Paul Sinha is probably best known as one of Bradley Walsh’s TV team of ‘Chasers’: a characterful crew of six champion quizzers whose aim is to stop four plucky hopefuls getting to the big cash prize first. For over a decade, these brains have tantalised the nation at teatime, helped create Twitter storms of outrage whenever the ‘lower’ offer is taken, and become major personalities in their own rights.
A sparkling hour
Regular viewers will know that alongside his impressive quizzing credentials on and off-screen (Sinha was crowned British Quiz Champion in 2019), he is also both a Doctor and a standup comedian. It’s an intriguing combination, and perhaps lies at the heart of his widespread appeal. For Sinha simply cannot be pigeon-holed and continues to surprise and delight in everything he does; his formidable memory skills worn so lightly and with such self-effacement that we can’t even label him a smug git to assuage our own feelings of contrasted inadequacy.
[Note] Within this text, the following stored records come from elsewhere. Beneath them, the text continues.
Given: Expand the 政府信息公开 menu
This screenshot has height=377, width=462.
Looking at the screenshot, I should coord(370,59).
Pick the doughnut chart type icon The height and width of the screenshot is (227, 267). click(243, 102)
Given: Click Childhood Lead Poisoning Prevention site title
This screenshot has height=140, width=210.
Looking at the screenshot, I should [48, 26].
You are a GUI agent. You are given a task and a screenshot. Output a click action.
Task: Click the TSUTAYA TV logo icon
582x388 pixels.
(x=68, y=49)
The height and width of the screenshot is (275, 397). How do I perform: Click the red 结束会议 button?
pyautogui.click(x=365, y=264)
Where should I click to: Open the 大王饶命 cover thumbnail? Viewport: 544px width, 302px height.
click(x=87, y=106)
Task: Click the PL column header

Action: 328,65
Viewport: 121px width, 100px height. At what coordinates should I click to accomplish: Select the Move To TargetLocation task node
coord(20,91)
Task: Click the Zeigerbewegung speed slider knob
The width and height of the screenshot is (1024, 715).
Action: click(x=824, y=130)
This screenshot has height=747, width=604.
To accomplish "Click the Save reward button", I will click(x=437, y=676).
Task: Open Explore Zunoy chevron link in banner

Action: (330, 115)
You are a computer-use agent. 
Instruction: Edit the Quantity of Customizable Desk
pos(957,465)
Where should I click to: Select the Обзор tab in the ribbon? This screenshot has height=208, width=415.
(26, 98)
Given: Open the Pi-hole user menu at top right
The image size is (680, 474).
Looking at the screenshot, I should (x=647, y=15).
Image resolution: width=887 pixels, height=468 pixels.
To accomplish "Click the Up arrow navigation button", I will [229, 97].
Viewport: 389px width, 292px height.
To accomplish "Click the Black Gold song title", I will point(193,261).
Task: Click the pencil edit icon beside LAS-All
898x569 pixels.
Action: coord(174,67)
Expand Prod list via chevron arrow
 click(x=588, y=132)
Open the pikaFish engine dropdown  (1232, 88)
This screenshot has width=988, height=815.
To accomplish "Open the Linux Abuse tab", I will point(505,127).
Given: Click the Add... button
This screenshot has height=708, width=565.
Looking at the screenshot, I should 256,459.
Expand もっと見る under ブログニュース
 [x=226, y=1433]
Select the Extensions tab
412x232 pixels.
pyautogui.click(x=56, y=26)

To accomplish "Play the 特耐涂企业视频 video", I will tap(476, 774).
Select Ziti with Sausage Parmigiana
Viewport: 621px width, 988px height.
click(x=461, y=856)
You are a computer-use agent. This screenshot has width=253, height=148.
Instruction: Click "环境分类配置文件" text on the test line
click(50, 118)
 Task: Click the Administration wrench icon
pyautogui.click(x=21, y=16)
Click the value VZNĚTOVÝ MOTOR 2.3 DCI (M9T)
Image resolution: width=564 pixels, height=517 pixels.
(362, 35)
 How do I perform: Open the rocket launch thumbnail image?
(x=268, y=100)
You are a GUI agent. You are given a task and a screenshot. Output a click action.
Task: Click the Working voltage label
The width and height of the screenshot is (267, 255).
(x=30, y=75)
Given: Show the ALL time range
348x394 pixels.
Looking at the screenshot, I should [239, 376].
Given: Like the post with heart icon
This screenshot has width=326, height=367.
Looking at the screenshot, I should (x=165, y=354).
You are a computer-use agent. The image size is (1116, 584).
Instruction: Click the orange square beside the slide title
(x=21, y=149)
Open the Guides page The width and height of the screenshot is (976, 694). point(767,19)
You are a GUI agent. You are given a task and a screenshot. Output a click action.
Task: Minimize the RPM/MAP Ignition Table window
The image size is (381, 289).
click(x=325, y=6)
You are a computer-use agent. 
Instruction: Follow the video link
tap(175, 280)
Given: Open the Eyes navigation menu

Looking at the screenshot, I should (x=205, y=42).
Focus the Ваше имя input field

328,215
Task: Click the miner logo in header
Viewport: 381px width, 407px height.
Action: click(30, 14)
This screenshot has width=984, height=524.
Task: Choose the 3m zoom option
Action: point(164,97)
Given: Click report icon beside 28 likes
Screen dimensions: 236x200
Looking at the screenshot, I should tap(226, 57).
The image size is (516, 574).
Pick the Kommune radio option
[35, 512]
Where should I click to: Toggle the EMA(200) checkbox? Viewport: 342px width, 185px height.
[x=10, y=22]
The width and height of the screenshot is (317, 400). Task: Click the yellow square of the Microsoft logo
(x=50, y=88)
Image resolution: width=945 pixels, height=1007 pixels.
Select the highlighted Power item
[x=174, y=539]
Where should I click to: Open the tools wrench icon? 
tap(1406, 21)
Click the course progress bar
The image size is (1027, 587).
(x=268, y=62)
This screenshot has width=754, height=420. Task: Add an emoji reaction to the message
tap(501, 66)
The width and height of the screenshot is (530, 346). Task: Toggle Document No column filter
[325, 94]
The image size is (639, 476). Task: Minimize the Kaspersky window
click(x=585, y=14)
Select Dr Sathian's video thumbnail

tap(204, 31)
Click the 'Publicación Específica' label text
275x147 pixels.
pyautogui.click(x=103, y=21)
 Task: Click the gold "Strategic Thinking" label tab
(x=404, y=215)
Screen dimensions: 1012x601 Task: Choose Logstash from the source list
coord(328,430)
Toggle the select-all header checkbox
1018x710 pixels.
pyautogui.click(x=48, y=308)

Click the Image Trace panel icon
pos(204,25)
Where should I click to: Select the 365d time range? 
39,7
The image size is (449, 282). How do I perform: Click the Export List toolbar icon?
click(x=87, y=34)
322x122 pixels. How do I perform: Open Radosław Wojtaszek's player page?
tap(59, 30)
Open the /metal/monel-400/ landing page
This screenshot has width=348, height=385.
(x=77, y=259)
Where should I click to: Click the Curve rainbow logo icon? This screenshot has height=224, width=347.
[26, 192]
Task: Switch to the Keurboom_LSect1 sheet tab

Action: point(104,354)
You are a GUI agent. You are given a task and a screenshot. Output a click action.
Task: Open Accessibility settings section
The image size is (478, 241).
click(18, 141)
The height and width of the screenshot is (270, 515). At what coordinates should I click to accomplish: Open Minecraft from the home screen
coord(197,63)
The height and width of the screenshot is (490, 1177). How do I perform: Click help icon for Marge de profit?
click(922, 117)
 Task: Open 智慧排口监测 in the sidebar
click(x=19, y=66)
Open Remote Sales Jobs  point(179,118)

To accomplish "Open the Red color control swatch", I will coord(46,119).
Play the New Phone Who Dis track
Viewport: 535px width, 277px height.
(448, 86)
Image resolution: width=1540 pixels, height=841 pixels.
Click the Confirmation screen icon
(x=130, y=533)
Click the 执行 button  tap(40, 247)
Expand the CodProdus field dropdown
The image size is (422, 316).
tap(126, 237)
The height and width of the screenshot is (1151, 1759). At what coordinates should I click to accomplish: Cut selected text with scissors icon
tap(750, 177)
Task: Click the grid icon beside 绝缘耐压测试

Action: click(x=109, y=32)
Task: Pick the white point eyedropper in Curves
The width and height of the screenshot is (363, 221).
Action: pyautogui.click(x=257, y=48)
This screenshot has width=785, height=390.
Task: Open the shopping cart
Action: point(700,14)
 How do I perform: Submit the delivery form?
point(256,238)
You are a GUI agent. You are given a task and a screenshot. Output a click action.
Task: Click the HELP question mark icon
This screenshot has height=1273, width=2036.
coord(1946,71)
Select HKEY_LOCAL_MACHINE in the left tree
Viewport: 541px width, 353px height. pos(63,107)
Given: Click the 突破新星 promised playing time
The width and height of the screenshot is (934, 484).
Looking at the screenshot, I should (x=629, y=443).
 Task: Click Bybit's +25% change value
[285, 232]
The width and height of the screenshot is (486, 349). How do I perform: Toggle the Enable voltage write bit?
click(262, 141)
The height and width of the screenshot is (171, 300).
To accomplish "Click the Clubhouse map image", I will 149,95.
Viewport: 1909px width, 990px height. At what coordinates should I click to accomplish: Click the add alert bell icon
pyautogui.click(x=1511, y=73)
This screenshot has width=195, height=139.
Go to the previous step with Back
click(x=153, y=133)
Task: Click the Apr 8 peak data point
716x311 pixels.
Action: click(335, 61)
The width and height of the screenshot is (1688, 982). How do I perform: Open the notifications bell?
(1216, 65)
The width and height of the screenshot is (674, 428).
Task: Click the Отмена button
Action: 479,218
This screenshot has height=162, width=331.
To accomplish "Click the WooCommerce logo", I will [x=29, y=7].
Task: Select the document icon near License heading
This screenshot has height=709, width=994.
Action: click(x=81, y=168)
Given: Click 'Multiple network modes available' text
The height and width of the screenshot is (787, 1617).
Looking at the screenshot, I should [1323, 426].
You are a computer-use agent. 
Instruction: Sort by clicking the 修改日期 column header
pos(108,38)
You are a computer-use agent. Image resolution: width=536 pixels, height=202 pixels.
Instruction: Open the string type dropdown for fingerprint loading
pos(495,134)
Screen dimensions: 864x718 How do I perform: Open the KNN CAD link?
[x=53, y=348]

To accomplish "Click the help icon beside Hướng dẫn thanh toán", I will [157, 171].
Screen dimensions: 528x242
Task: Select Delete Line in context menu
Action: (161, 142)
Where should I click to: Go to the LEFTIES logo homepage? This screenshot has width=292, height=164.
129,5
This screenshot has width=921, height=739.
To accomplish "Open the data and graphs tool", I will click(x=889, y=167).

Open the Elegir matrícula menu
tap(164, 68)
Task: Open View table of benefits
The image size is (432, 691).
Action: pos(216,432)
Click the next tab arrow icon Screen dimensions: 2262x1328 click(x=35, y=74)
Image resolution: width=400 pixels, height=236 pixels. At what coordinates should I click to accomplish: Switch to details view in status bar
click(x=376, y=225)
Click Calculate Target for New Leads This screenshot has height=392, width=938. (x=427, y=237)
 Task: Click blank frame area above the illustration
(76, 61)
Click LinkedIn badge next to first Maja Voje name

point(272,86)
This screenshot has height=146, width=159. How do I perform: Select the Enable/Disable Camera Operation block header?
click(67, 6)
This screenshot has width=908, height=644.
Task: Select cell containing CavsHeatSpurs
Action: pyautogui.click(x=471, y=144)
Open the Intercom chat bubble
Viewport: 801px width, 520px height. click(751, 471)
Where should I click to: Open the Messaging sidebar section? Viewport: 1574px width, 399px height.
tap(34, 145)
These eclectic life choices are the source material for his ‘Once Sinha Lifetime’ tour, kicking off at the Fringe this summer. It is a sparkling hour, replete with family anecdotes, dodgy University choices, insights and quips about his relatively recent Parkinson's diagnosis, and a particularly glorious recreation of his first ever standup gig.
Comedy is subjective. It always will be. And it is in the nature of the beast that not every joke will land every time to every audience. Perfection can never really exist; but if it did, for me at least, it would sound an awful lot like this.
It is a set as combative and bolshy as it is conspiratorial and cosy: and - in one of the highest compliments I can offer – is reminiscent of the comics I watched during the 1980s, when I was just starting to appreciate the power of comedy as a political tool. But despite our parliamentary landscape having never been riper with such low-hanging comedy fruit, searing excoriation of the Establishment has given way to a somewhat goofier modus operandi by too many with the voice to help change things. The righteous anger underpinning much of Sinha’s rhetoric is life giving, and his ability to skewer pomposity and social inequality weaves a much-needed sense of optimism and camaraderie in a world increasingly weary of manufactured culture wars.
Packed with goodies and not a moment of padding or superfluity, this is easily the funniest and most gratifying standup I have seen in two decades of Fringing.